# The Rectory



## Fred Berg (Mar 25, 2012)

Taken with Kodak colour film (400 asa, consumer grade) and converted to B&W in Picasa using the _Holga_ filter.


----------



## Derrel (Mar 25, 2012)

Excellent compositional skills Fred! I like this shot.


----------



## killbill (Mar 25, 2012)

Nice!


----------



## Frequency (Mar 25, 2012)

The power of black and white!!!
Is there a minor tilt?

Regards


----------



## Fred Berg (Mar 27, 2012)

Derrel said:


> Excellent compositional skills Fred! I like this shot.



Thanks Derrel.


----------



## Fred Berg (Mar 27, 2012)

killbill said:


> Nice!



Thanks killbill


----------



## Fred Berg (Mar 27, 2012)

Frequency said:


> The power of black and white!!!
> Is there a minor tilt?
> 
> Regards



Thanks Frequency. Perhaps your desk is sloping?


----------



## Frequency (Mar 27, 2012)

Hahaha... but measurement shows the edge of the bamboo curtain at the top is closer to the right end of the frame by 1mm than at bottom


----------



## Joel_W (Mar 27, 2012)

Fred, a strong compostion with outstanding lighting. You've come a long way in a short time. Congratulations.


----------



## Fred Berg (May 3, 2012)

Joel_W said:


> Fred, a strong compostion with outstanding lighting. You've come a long way in a short time. Congratulations.

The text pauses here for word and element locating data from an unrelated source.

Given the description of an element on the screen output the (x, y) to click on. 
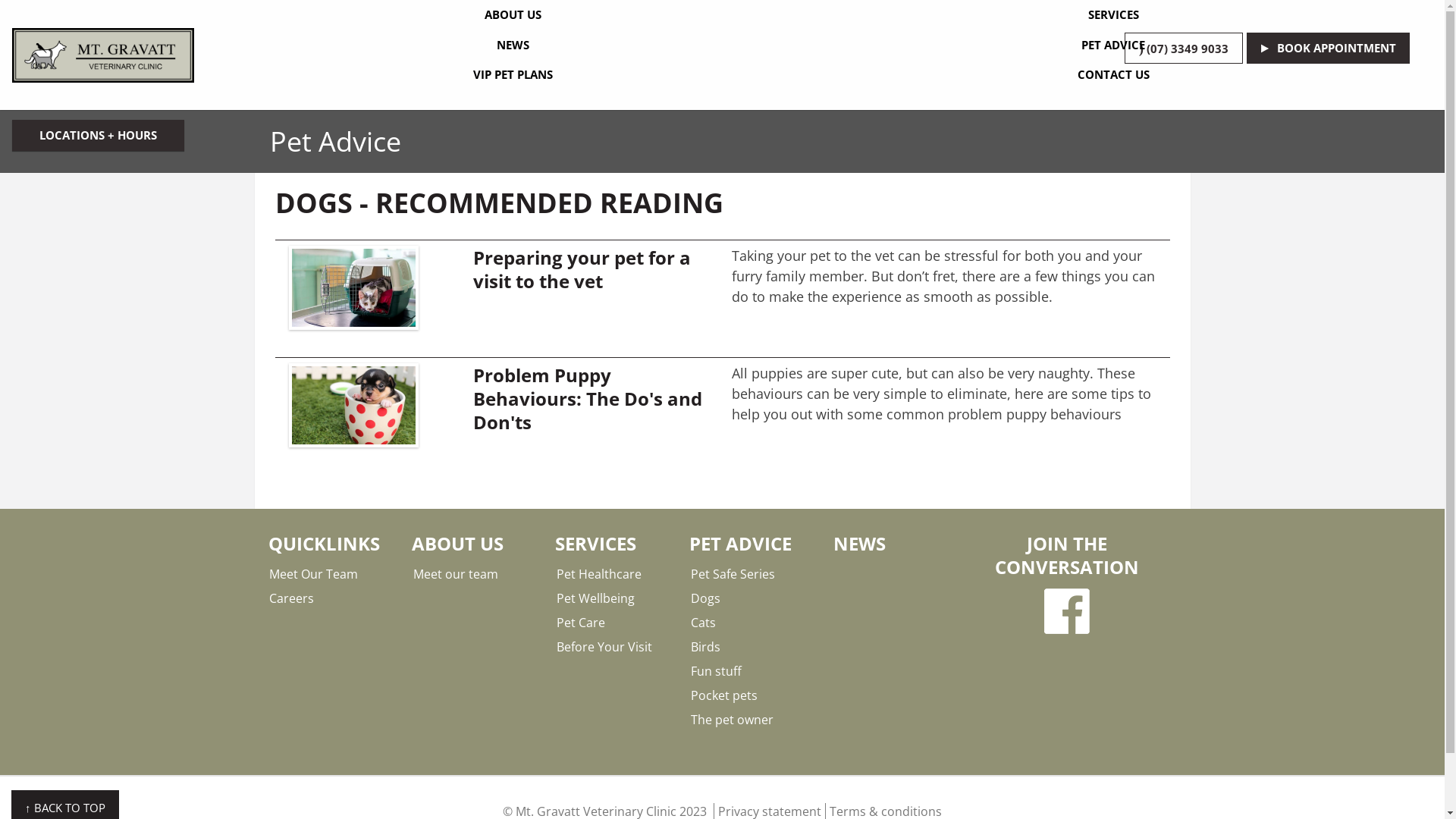
Cats Element type: text (751, 622)
SERVICES Element type: text (595, 542)
Before Your Visit Element type: text (617, 646)
Fun stuff Element type: text (751, 670)
CONTACT US Element type: text (1112, 74)
Pet Care Element type: text (617, 622)
Pet Advice Element type: text (335, 141)
Home Element type: hover (103, 55)
Pocket pets Element type: text (751, 695)
PET ADVICE Element type: text (740, 542)
VIP PET PLANS Element type: text (513, 74)
BOOK APPOINTMENT Element type: text (1327, 47)
SERVICES Element type: text (1112, 15)
Meet Our Team Element type: text (330, 573)
NEWS Element type: text (513, 45)
Pet Safe Series Element type: text (751, 573)
PET ADVICE Element type: text (1112, 45)
Meet our team Element type: text (474, 573)
Dogs Element type: text (751, 598)
ABOUT US Element type: text (457, 542)
The pet owner Element type: text (751, 719)
Birds Element type: text (751, 646)
  Element type: text (1066, 610)
Facebook Element type: hover (1066, 610)
NEWS Element type: text (859, 542)
ABOUT US Element type: text (513, 15)
Pet Healthcare Element type: text (617, 573)
(07) 3349 9033 Element type: text (1183, 47)
LOCATIONS + HOURS Element type: text (98, 134)
Pet Wellbeing Element type: text (617, 598)
Careers Element type: text (330, 598)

Thanks, Joel. I appreciate the kind words


----------



## AlanE (May 3, 2012)

Excellent composition... The stair shadows added another layer of interest.


----------



## manaheim (May 3, 2012)

That's... quite neat.

I  noticed the tilt, too.  With so many lines I think the image is very sensitive to even the slightest tilt.  (Unless it's an optical illusion?)  I would tweak it, but otherwise... neat.


----------



## Fred Berg (May 11, 2012)

AlanE said:


> Excellent composition... The stair shadows added another layer of interest.


 


manaheim said:


> That's... quite neat.
> 
> I  noticed the tilt, too.  With so many lines I think the image is very sensitive to even the slightest tilt.  (Unless it's an optical illusion?)  I would tweak it, but otherwise... neat.

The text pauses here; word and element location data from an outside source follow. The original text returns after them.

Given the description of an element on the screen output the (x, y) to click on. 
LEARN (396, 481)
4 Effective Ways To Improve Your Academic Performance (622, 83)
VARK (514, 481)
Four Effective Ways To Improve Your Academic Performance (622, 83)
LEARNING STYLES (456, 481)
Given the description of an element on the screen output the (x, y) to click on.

Thanks both. I still don't see the tilt, but guess it must be there somewhere amongst all those lines. Still, not bad for a hand-held photo, eh?


----------



## charlie76 (May 12, 2012)

great b and w shot!!


----------



## LizardKing (May 12, 2012)

Great shot man! Congratulations! Love the composition!


----------



## Fred Berg (May 20, 2012)

charlie76 said:


> great b and w shot!!


 


LizardKing said:


> Great shot man! Congratulations! Love the composition!



Thanks both, I appreciate your comments.


----------